RFC: Refactoring transformers and Zod 3
See original GitHub issueTLDR
Transformers are poorly designed. I want to reimplement them but there will be breaking changes. Under this proposal, Zod 2 will never come out of beta and we’ll jump straight to Zod 3 with a better implementation of transformers. Skip to “New Implementation” for details.

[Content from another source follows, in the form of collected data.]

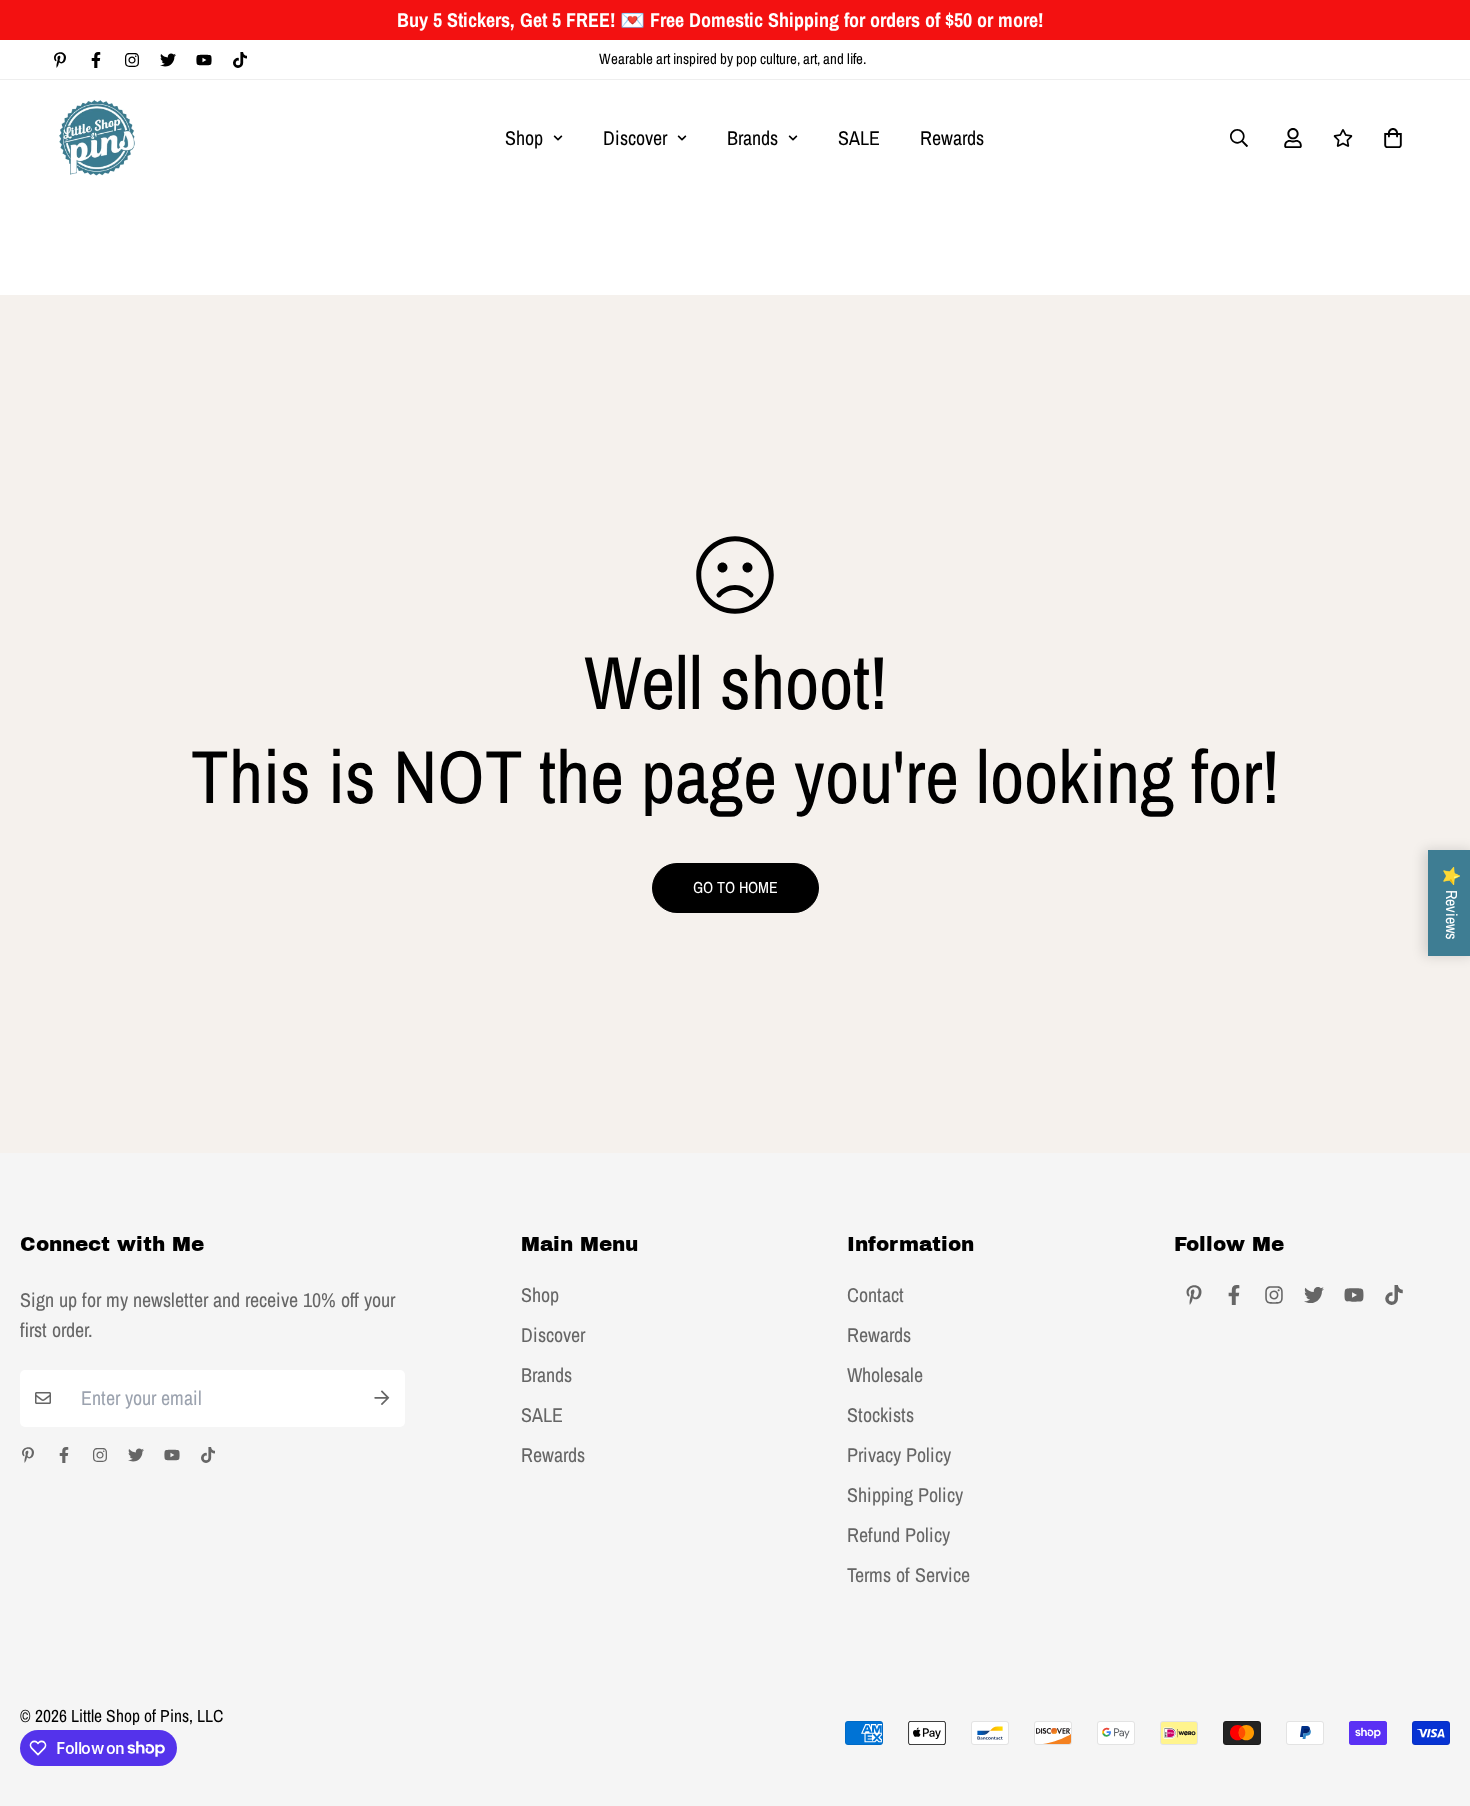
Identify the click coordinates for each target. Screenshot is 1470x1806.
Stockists (880, 1415)
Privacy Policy (899, 1455)
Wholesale (885, 1375)
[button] (1388, 138)
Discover (635, 137)
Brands (752, 137)
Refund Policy (898, 1535)
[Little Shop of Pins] (97, 137)
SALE (859, 137)
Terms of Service (908, 1575)
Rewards (952, 137)
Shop (524, 137)
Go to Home (735, 887)
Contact (875, 1295)
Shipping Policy (905, 1495)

The reason Zod 2 has been in beta for so long (well, one of the reasons anyway!) is that I’ve been increasingly unsatisfied with Zod’s implementation of transformers. Multiple issues have cropped up that have led me to re-evaluate the current approach. At best, transformers are a huge footgun and at worst they’re fundamentally flawed.
Context
Previously (in v1) the ZodType base class tracked the inferred type in a generic parameter called Type
. But transformers accept an Input of one type and return an Output of a different type. To account for this, Type
was renamed to Output
and a third generic property was added (Input
). For non-transformers, Input
and Output
are the same. For transformers only, these types are different.

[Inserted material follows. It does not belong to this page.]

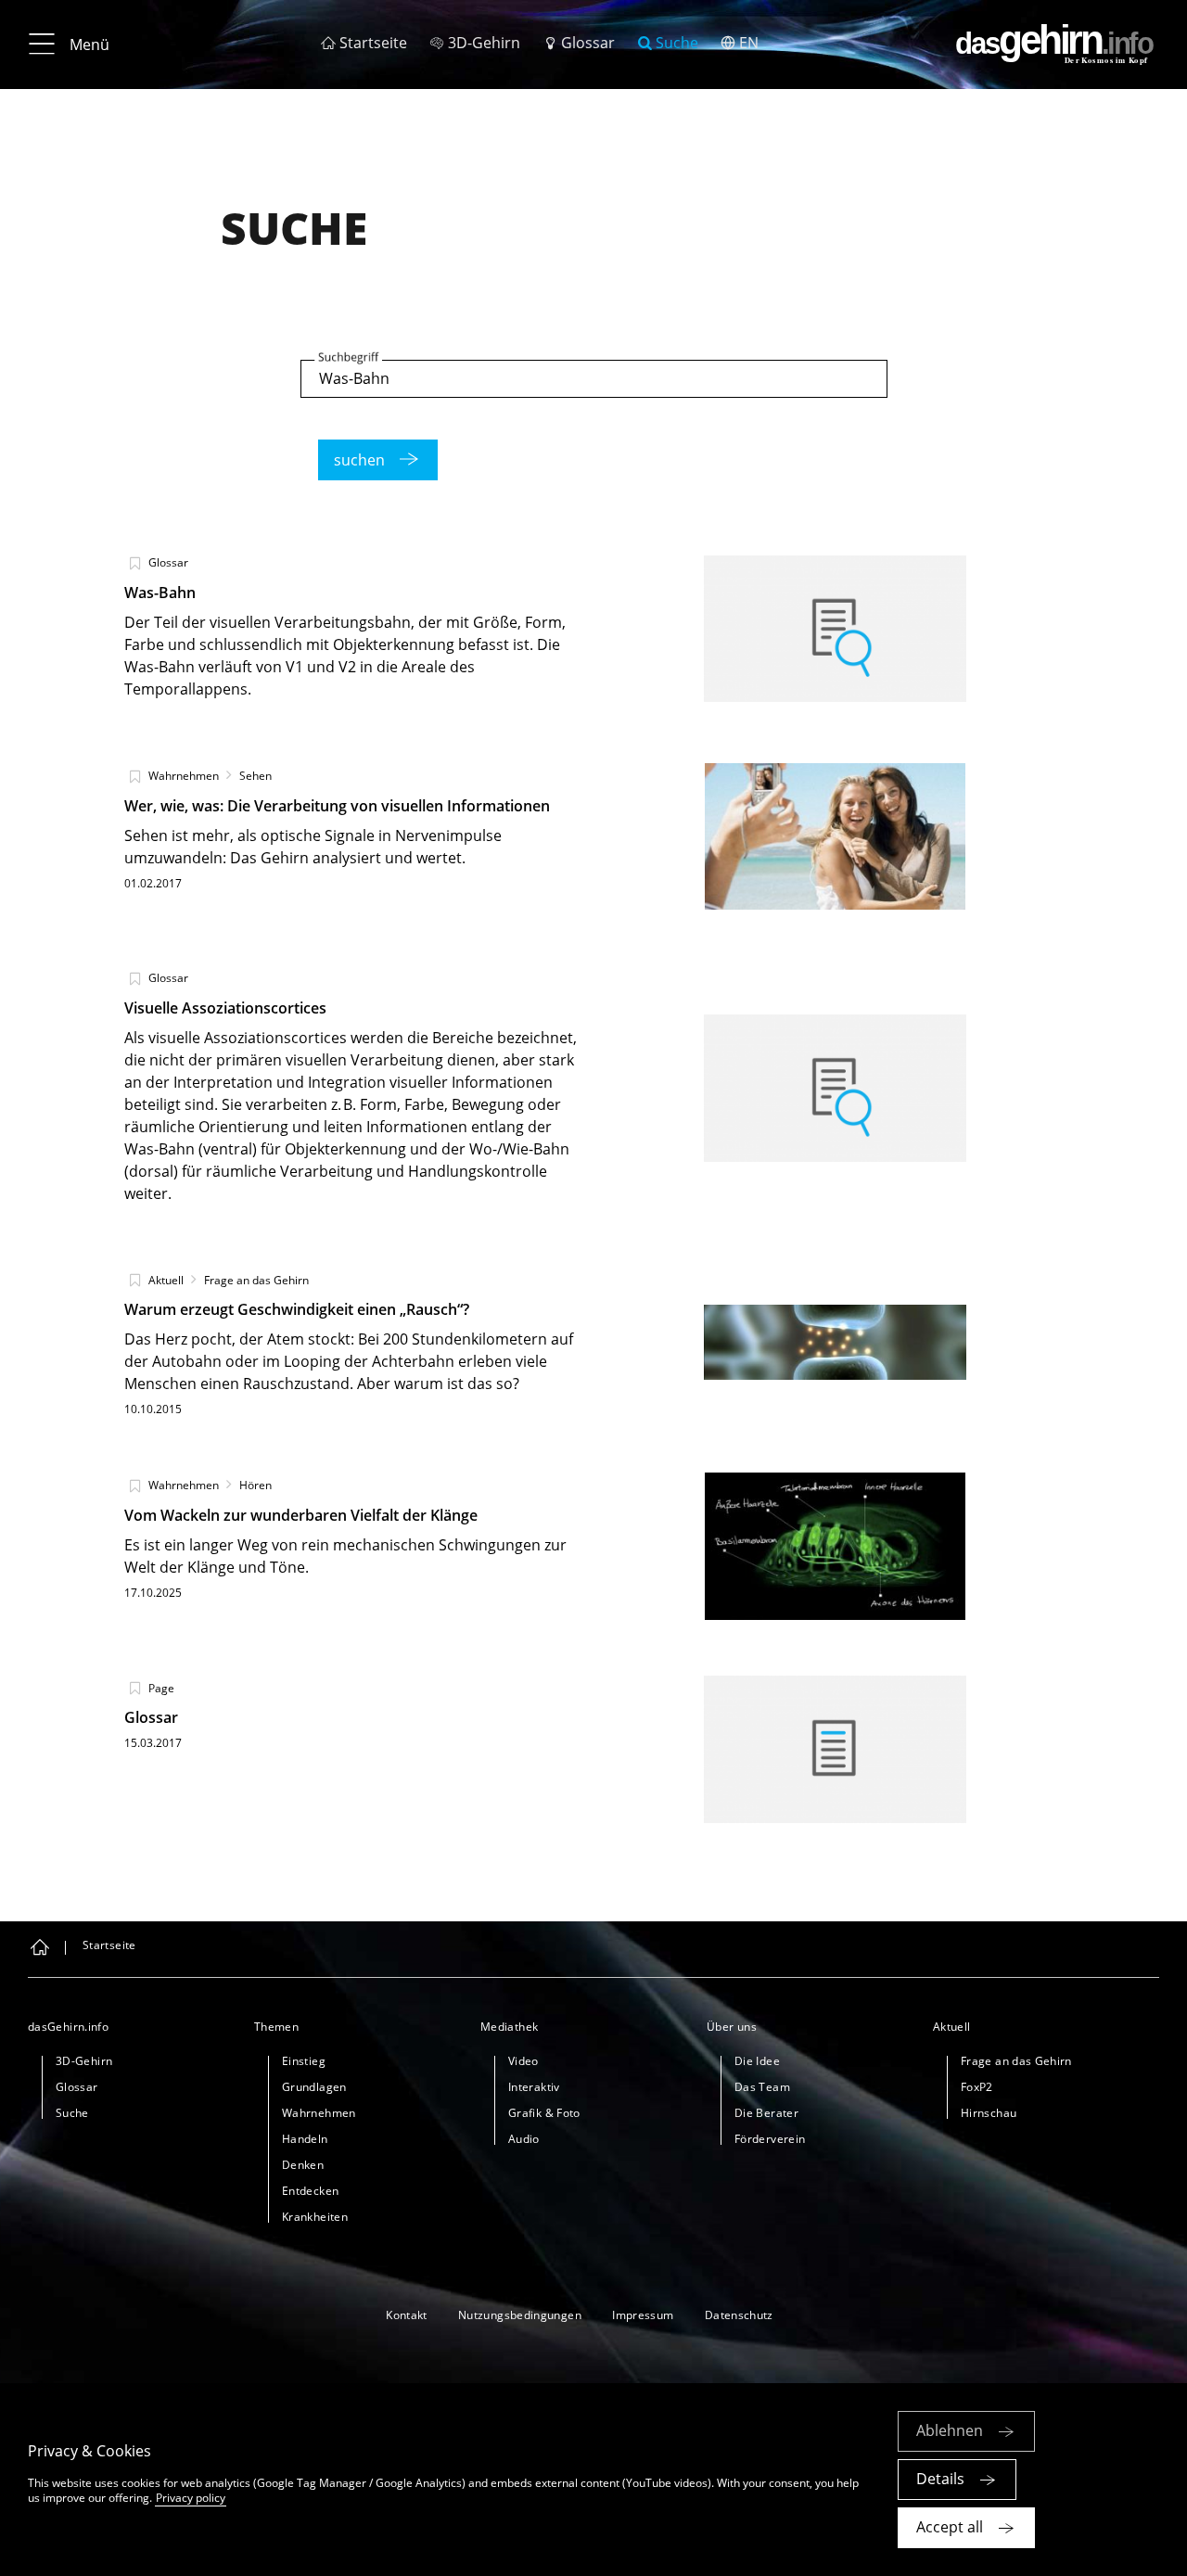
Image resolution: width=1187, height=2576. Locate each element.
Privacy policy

Let’s look at stringToNumber
as an example:
const stringToNumber = z.transformer(z.string(), z.number(), val => parseFloat(val));
For stringToNumber
, Input is string
and Output is number
. Makes sense.
What happens when you pass a value into stringToNumber.parse
?
- The user passes a value into
stringToNumber.parse
- The transformer passes this value through the
parse
function of its input schema (z.string()). If there are parsing errors, it throws a ZodError - The transformer takes the output from that and passes it into the transformation function (
val => parseFloat(val)
) - The transformer takes the output of the transformation and validates it against the output schema (z.number())

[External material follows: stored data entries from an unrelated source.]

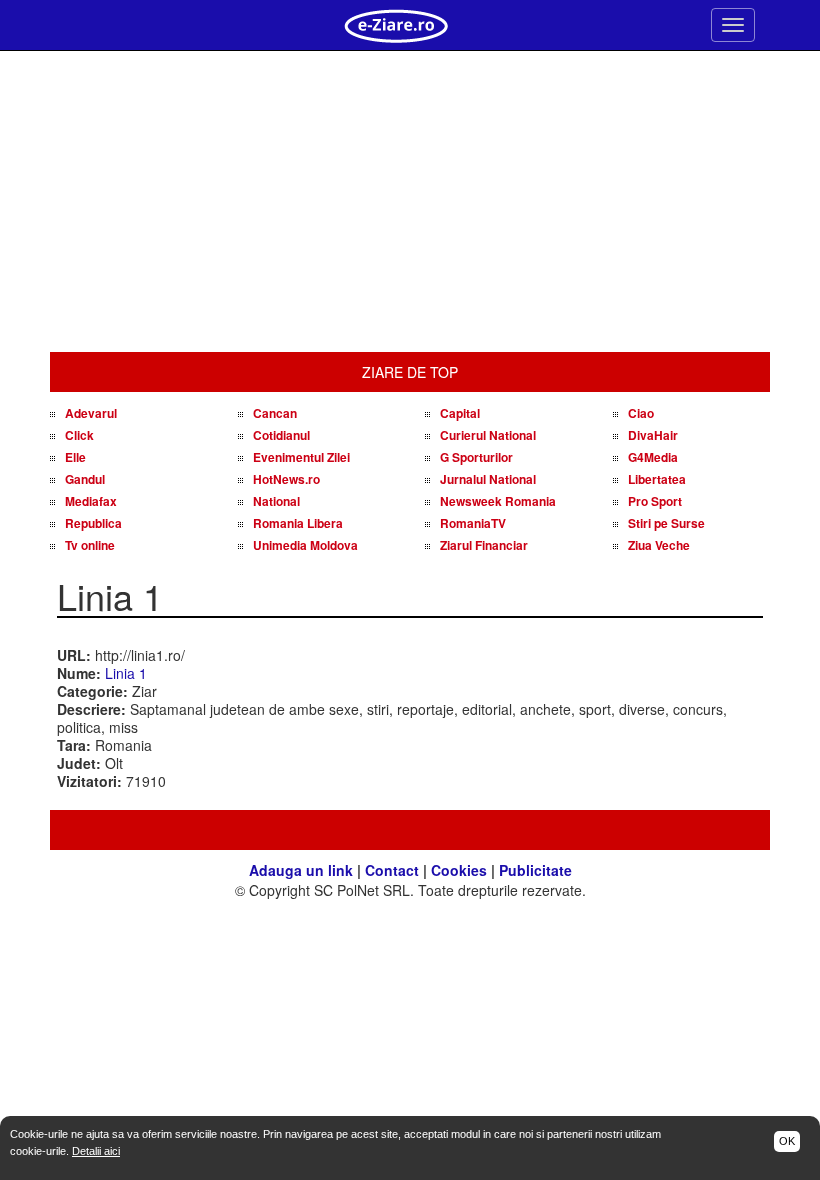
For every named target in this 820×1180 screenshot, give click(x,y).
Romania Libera (298, 523)
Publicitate (535, 870)
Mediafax (91, 501)
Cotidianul (281, 435)
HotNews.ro (286, 479)
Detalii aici (96, 1151)
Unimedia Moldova (305, 545)
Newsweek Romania (498, 501)
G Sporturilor (476, 457)
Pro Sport (655, 501)
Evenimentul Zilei (301, 457)
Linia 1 (126, 673)
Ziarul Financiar (484, 545)
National (276, 501)
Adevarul (91, 413)
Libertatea (657, 479)
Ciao (641, 413)
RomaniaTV (473, 523)
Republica (93, 523)
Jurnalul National (488, 479)
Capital (460, 413)
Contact (392, 870)
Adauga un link (301, 870)
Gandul (85, 479)
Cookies (459, 870)
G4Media (653, 457)
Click (79, 435)
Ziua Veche (659, 545)
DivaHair (653, 435)
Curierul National (488, 435)
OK (787, 1141)
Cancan (275, 413)
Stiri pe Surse (666, 523)
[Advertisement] (410, 202)
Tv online (90, 545)
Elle (75, 457)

- The result of that call is returned
Here’s the takeaway: for a generic transformer z.transformer(A, B, func)
, where A and B are Zod schemas, the argument of func
should be the Output
type of A and the return type is the Input
type of B. This lets you do things like this:
const stringToNumber = z.transformer(z.string(), z.number(), val => parseFloat(val));
const numberToBoolean = z.transformer(z.number(), z.boolean(), val => val > 25);
const stringToNumberToBoolean = z.transformer(stringToNumber, numberToBoolean, val => 5 * val);
The problems with transformers
After implementing transformers, I realized transformers could be used to implement another much-requested feature: default values. Consider this:
const stringWithDefault = z.transformer(z.string().optional(), z.string(), val => val || "trout");
stringWithDefault.parse("marlin") // => "marlin"
stringWithDefault.parse(undefined) // => "trout"
Voila, a schema that accepts string | undefined
and returns string
, substituting the default “trout” if the input is ever undefined.
So I implemented the .default(val:T)
method in the ZodType base class as below (partially simplified)
default(def: Input) {
return ZodTransformer.create(this.optional(), this, (x: any) => {
return x === undefined ? def : x;
});
}
Do you see the problem with that? I didn’t. Neither did anyone who read through the Transformers RFC which I left open for comment for a couple months before starting on implementation.
Basically this implementation doesn’t work at all when you use it on transformers.
Side note: should the
.default
method forstringToNumber
accept a number or a string? As implemented above it should accept a string (theInput
). But already this is unintuitive to many people.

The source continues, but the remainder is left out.